Esta capacidad de aprender a mirar la devasta una sociedad tecnocientífica altamente voyeurística, que ha desarrollado conductas enfermizas de lo visual. El allanamiento cuantitativo de la realidad lleva a un solipsismo contemporáneo, en el que todo es visible porque todo importa lo mismo, poco, nada. La ética del respeto tiene esa capacidad de bumerán, en la que si no se respeta a nadie tampoco se respeta uno mismo. La capacidad y disponibilidad de métodos y utensilios para ver y transmitir todo han eliminado la privacidad, la intimidad personal. Con ellas han desaparecido de nuestro campo visual lo oculto, misterioso, lo cósmico, a lo que accedía, embebecida en ello, esa fragilidad reservada de la mirada personal: uno mismo y su ánimo.

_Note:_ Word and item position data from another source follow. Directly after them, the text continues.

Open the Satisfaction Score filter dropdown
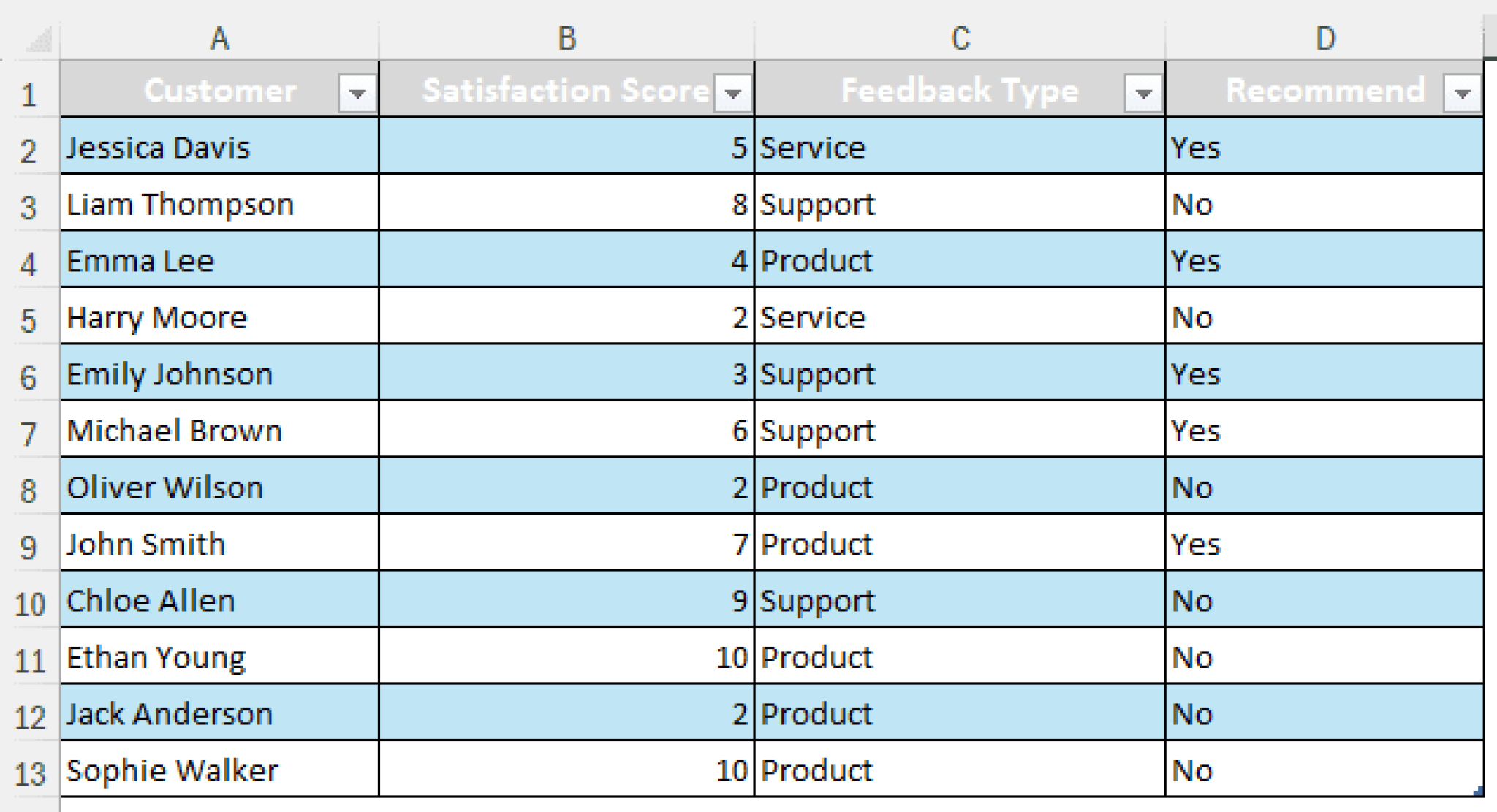Viewport: 1497px width, 812px height. 732,92
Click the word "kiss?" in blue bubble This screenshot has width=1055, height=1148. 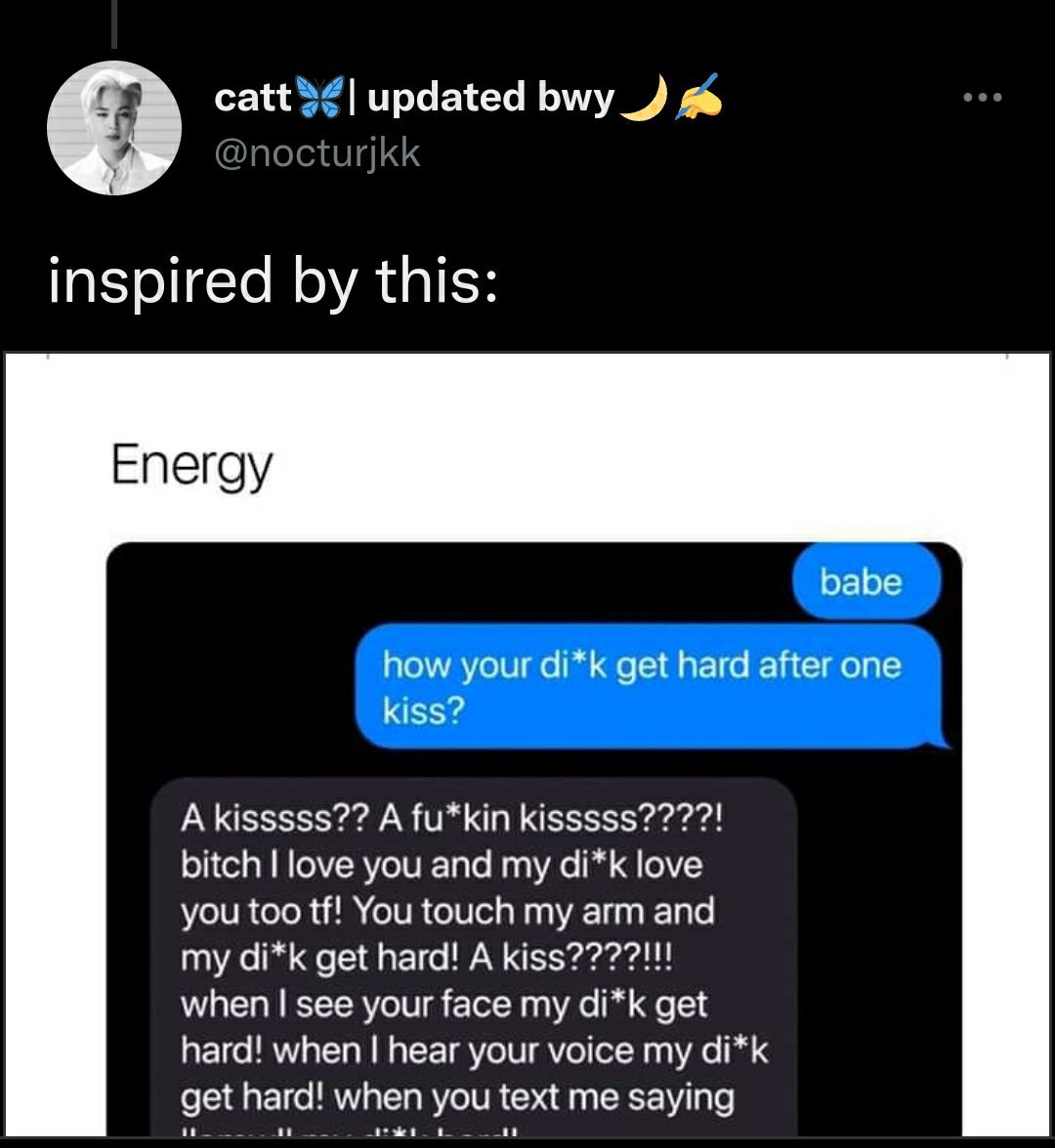click(423, 710)
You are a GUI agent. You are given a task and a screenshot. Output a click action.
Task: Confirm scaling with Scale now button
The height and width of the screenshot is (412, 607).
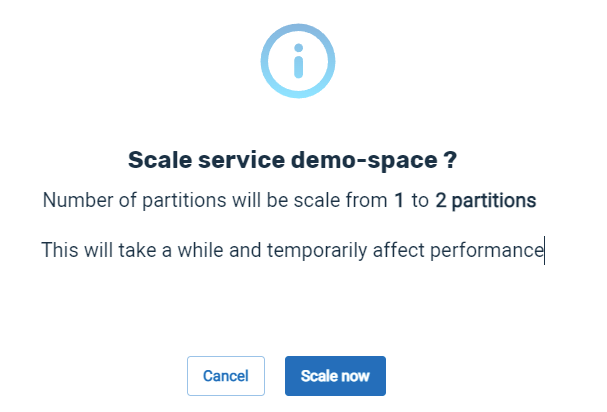pyautogui.click(x=335, y=376)
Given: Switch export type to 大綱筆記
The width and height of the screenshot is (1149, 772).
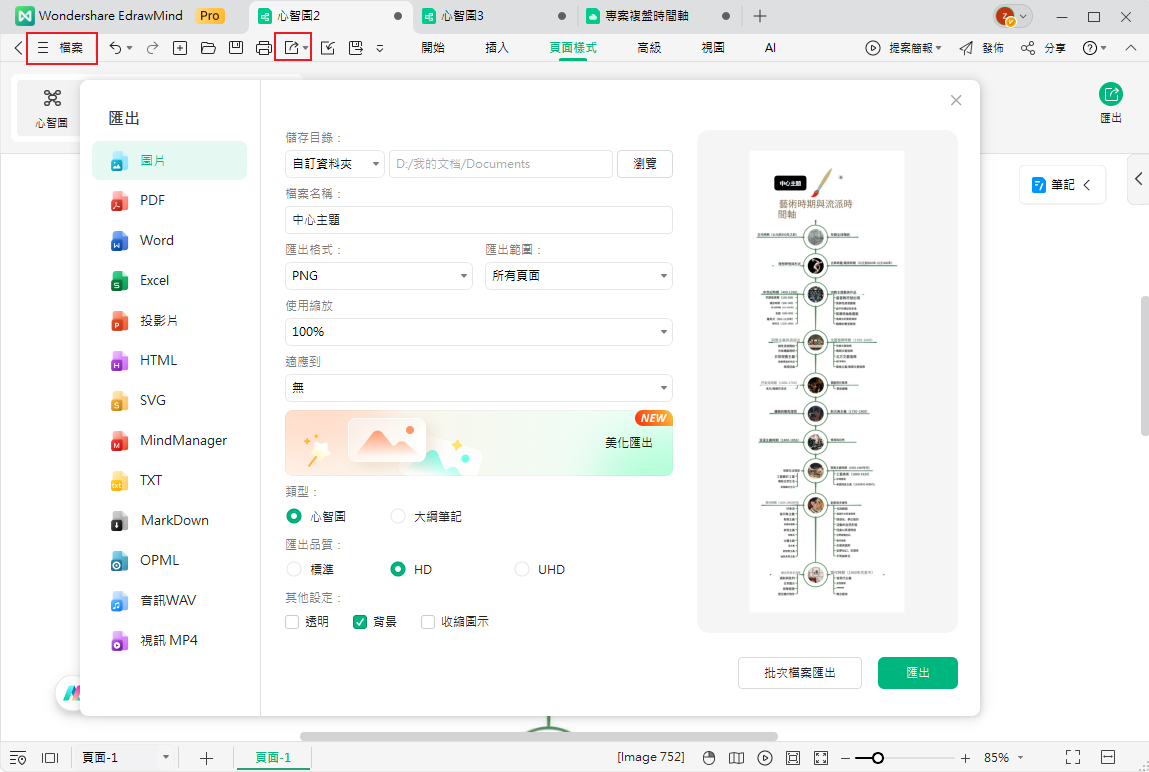Looking at the screenshot, I should (397, 516).
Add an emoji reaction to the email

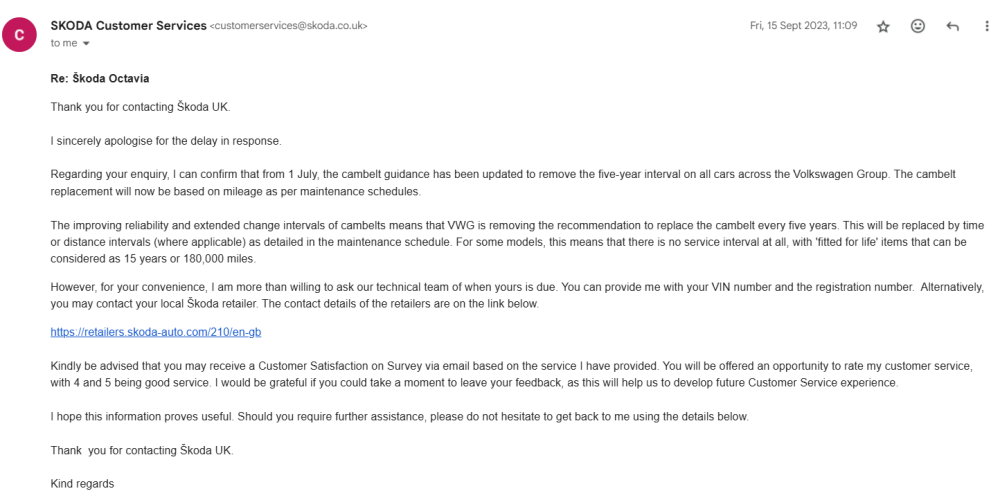coord(918,26)
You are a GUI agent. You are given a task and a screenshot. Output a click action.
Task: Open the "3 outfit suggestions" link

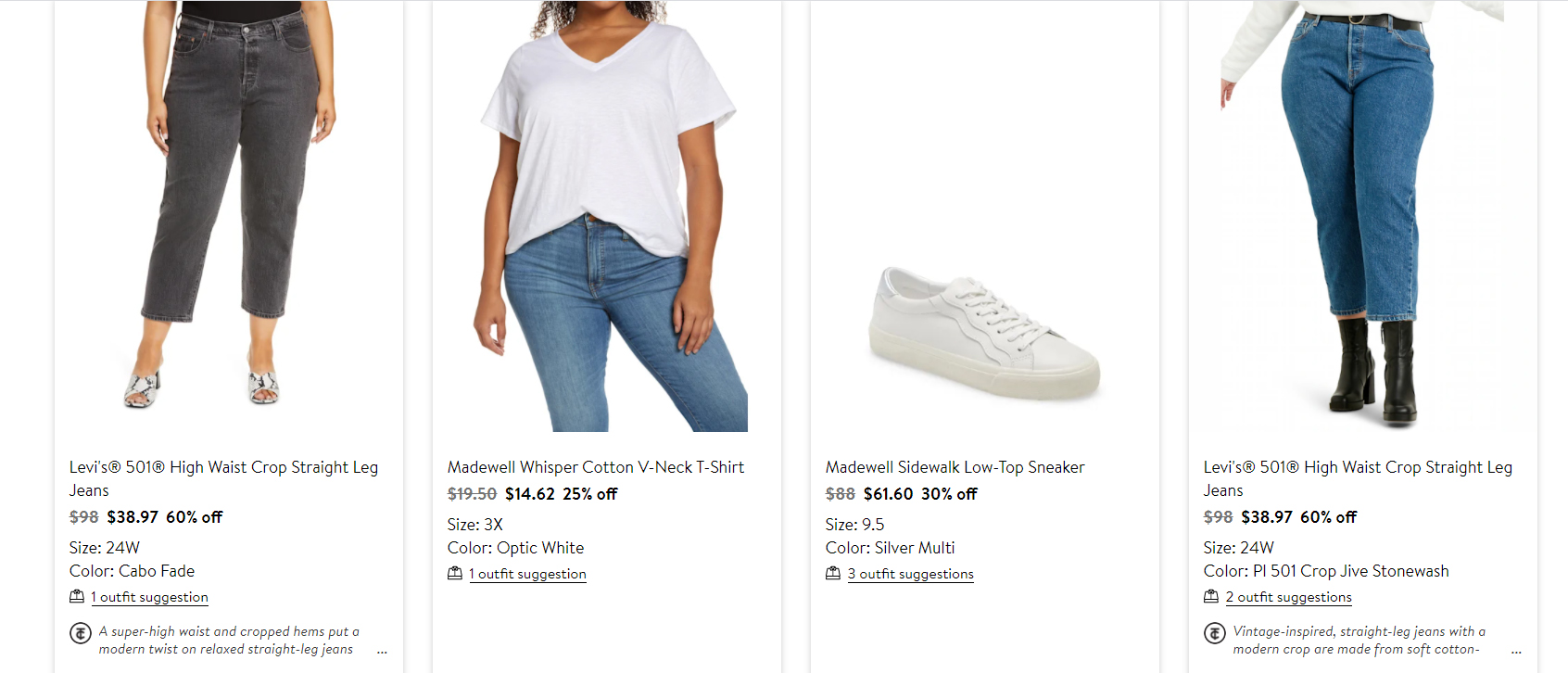point(911,575)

Nada oculto o misterioso, en efecto, queda ya por transgredir con los ojos, y en ningún sentido, porque lo que en definitiva existe a nuestro alrededor es mercancía a disposición, escrutinio y consumo. Si significa algo hablar de respeto a lo natural, si todavía queda un resquicio de lo sublime en nuestro entorno, éste debe nacer de una agudeza visual que no se agote en esa mercancía impúdica. Es horrible la jerga tecnocrática de «recursos ecológicos» o «valor añadido del paisaje», por ejemplo. La experiencia primigenia de la naturaleza en plena acción (tempestades, atardeceres, noches estrelladas, etcétera) remite a algo que va más allá de nosotros, aunque no sea experimentable más que por nosotros mismos: lo cósmico sin más, sin valores ni recursos añadidos. Esa experiencia, que rompe la mirada tecnocrática, es justamente la de la fragilidad frente a lo inconmensurable, pero la de la mía: la que me da realidad como ser frágil, absorto, abierto de mirada a lo real-otro. Cuando somos capaces de mirar con atención y respeto reconocemos nuestra propia realidad, por frágil que sea, en la del otro y lo otro, por muy extraño que sea. Ya no somos el punto neurótico solitario, agazapado en una campana virtual, tan virtual como ella misma. Con todas sus connivencias, el mapa es el mapa y el territorio el territorio. Las imágenes son imágenes y lo real es lo real. Habrá muerto el yo, pero yo todavía no.